Secondly, I don't know if your CPU support AVX and AVX2 instructions which is for SIMD to speed up training. You could show a few of first log lines with me, and I will take a look.
Finally, you could set TFEATURE_CONTEXT=0 to reduce the number of sparse features to speed up training.
Hi Andrés
It's really appreciated if you would like to contribute RNNSharp project. :)
I cannot get your inline image for CPU G2020. According information at http://www.cpu-world.com/CPUs/Pentium_Dual-Core/Intel-Pentium%20G2020.html, it seems this CPU doesn't support AVX and AVX2 instructions, so RNNSharp cannot emit SIMD instruction to speed up.
I'm using System.Vectors which is a component of .NET core to emit SIMD instruction (AVX and AVX2) for RNNSharp.
If that AMD CPU supports these AVX instructions, RNNSharp can leverage them as well.
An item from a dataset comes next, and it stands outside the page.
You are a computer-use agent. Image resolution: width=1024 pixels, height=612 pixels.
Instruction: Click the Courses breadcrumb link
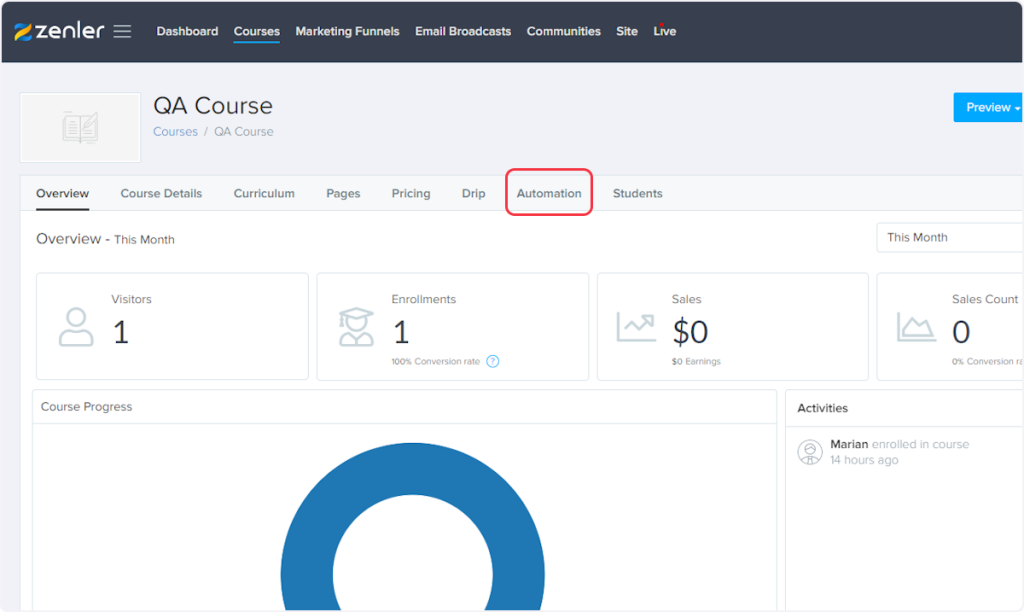click(175, 132)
Hi there, I just got a CPU with 16 cores and 128Gbytes of RAM. Ready to train hard!!
Cool!
I recently introduced MKL into Seq2SeqSharp and got a significantly improvement on performance, if you like, you could try it in RNNSharp.
I just put to train the sample of English SeqClassif (NER) from your sample 143Mb flat text file, 2.2M words.
I got a 32 core Xeon 3500 server, with 128 Gb Ram, and...
it took >24 hours to reach a mere 0.89% token error, 8.89% seq error. (About 40% of total training time, then I aborted it) I am scared of the unusual time to train those sets....
The binary model file is 1.8Gb long !!
¿Are those normal training times, and model sizes.. ?
¿or should I go and purchase a CUDA multi core and use another LSTM library?